------ Stored rows ------
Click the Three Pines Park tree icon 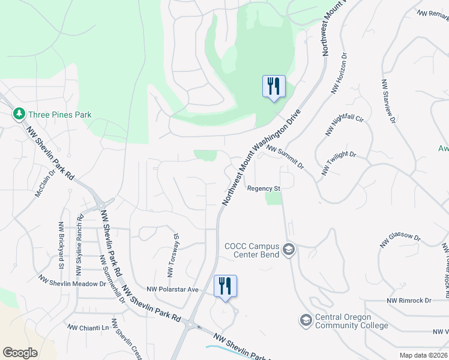[19, 113]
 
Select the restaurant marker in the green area [274, 86]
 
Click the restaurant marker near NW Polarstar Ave [226, 286]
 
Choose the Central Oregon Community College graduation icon [306, 320]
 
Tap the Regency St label [264, 188]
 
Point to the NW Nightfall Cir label [344, 123]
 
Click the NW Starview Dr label [388, 101]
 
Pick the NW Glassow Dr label [400, 240]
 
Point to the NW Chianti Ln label [88, 328]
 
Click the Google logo [20, 353]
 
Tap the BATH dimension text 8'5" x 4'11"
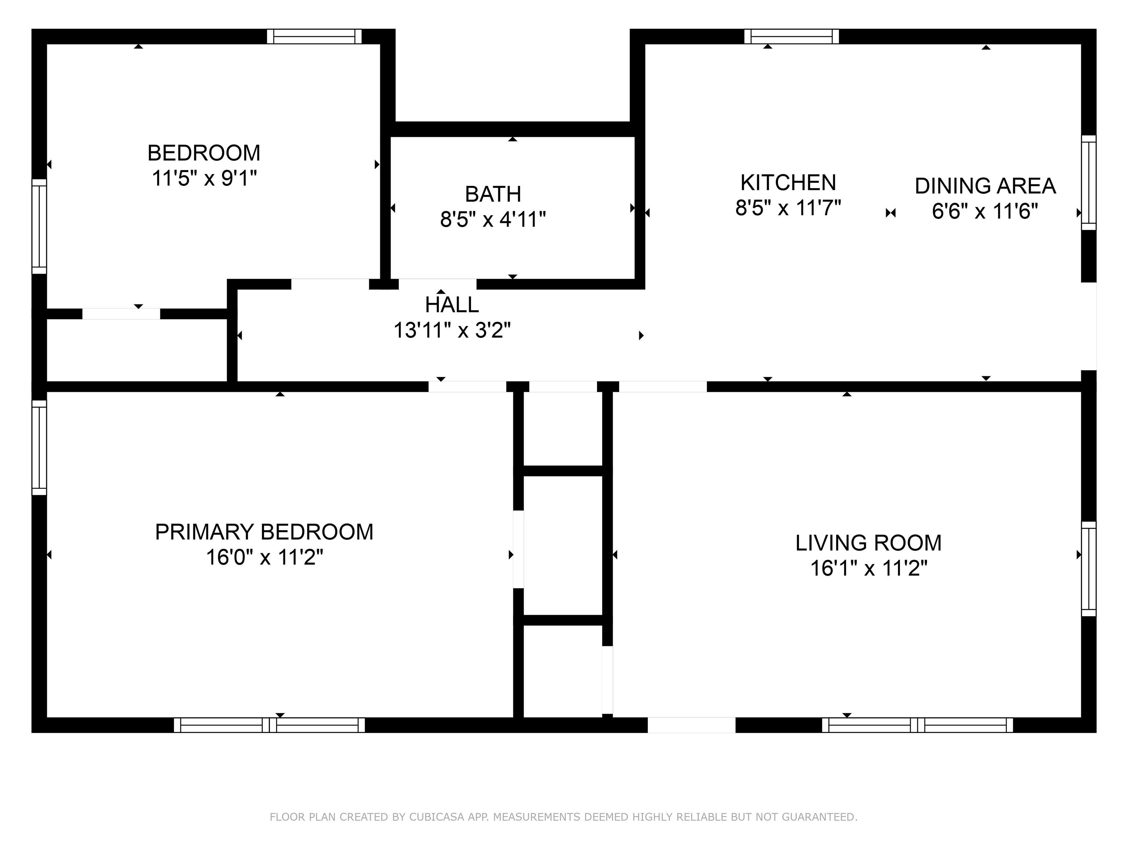[493, 220]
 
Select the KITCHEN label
[788, 182]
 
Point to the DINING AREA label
[985, 186]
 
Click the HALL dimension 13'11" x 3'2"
[452, 330]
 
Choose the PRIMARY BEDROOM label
[264, 532]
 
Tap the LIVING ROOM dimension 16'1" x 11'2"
[868, 568]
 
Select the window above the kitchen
[791, 37]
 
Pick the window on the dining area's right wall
[1089, 182]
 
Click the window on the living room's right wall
[1089, 568]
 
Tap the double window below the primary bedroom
[269, 725]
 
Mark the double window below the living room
[917, 725]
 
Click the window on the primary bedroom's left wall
[39, 447]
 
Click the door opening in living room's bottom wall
[691, 725]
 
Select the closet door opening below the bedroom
[122, 314]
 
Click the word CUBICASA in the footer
[437, 817]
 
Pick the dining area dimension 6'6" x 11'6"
[985, 211]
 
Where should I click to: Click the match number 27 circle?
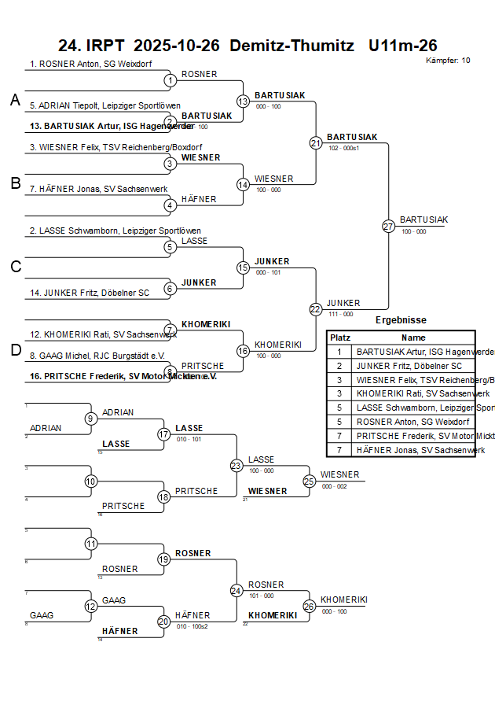point(388,226)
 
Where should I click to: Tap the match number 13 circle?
point(243,101)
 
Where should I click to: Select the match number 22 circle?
point(316,309)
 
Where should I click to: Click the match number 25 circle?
point(310,481)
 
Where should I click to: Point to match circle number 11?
point(91,544)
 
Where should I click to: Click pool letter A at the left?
point(15,100)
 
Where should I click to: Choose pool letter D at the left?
point(15,350)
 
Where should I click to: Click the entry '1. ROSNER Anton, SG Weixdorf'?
point(90,64)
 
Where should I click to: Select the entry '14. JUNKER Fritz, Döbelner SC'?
point(89,293)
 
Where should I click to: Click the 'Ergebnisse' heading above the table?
point(401,320)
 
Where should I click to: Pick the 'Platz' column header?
point(340,337)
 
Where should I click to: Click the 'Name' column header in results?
point(413,337)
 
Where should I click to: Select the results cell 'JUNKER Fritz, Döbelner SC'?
point(409,366)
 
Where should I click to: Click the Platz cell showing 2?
point(339,366)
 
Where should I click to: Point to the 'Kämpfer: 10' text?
point(448,61)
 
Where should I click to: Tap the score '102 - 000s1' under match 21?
point(343,147)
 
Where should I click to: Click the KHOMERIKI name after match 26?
point(344,600)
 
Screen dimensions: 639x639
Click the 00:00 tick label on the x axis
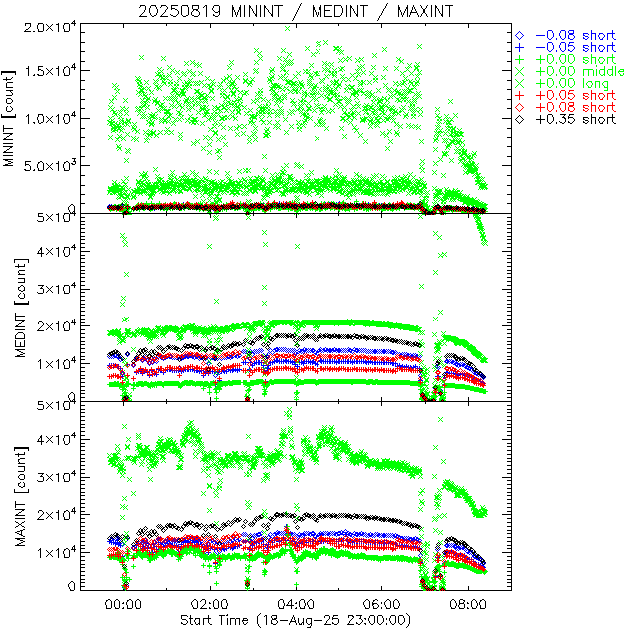[x=123, y=604]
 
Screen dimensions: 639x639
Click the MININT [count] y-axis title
[x=12, y=118]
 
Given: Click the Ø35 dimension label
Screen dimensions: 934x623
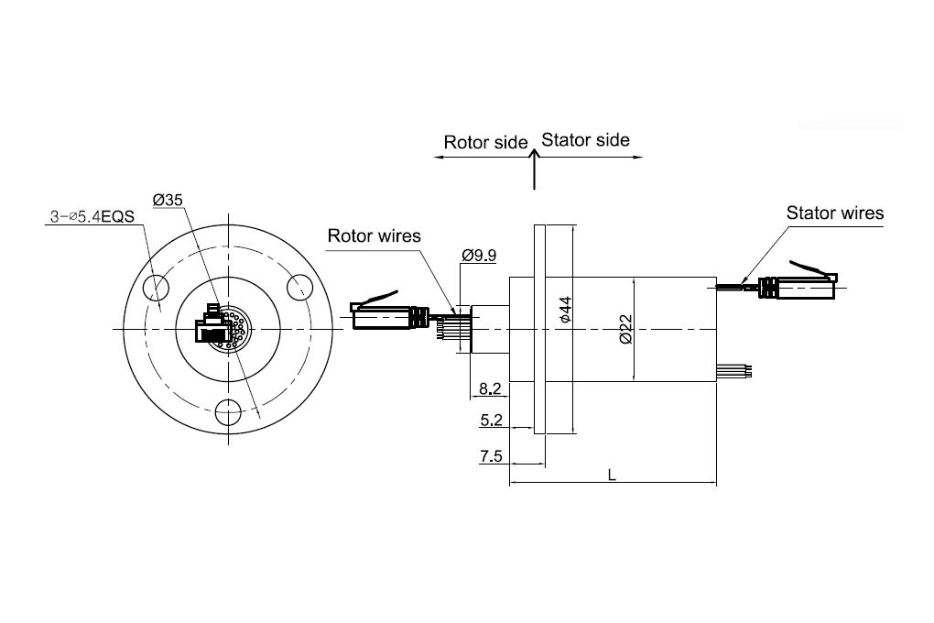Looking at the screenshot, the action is point(168,200).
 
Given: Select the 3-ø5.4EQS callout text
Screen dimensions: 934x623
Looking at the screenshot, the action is point(92,216).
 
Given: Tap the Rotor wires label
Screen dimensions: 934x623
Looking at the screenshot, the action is point(375,236).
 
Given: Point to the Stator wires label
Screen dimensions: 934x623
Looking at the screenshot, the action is point(834,213).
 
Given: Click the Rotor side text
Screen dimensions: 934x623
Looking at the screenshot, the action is point(485,143).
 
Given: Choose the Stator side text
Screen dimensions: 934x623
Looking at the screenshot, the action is point(585,140).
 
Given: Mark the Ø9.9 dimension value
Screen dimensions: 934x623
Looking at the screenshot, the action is point(479,256).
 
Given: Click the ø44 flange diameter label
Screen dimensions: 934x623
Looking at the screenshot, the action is point(565,310).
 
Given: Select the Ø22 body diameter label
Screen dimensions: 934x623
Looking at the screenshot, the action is point(625,330).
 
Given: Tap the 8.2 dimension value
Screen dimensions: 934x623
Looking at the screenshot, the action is point(490,388).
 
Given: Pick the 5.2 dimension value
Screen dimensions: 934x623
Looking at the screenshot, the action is point(491,420).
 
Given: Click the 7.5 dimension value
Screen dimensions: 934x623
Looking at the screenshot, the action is point(491,456).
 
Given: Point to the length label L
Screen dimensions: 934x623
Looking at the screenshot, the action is point(611,475).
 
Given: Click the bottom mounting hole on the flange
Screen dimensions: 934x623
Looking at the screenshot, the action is point(228,412).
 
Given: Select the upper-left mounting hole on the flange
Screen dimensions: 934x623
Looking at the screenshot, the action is point(156,288).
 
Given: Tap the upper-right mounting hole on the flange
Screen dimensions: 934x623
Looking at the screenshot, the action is point(299,287).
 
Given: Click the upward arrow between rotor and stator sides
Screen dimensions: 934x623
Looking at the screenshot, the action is point(535,169).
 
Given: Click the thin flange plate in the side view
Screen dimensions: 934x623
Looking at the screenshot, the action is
------
__Exercise details__: Please copy the rows word for word, starting with the line that contains "Where should I click to: Choose" and going on through the line that contains "point(413,337)", with both of those lines included.

__Correct result__:
Where should I click to: Choose pool letter D at the left?
point(15,350)
 
Where should I click to: Click the entry '1. ROSNER Anton, SG Weixdorf'?
point(90,64)
 
Where should I click to: Select the entry '14. JUNKER Fritz, Döbelner SC'?
point(89,293)
 
Where should I click to: Click the 'Ergebnisse' heading above the table?
point(401,320)
 
Where should I click to: Pick the 'Platz' column header?
point(340,337)
 
Where should I click to: Click the 'Name' column header in results?
point(413,337)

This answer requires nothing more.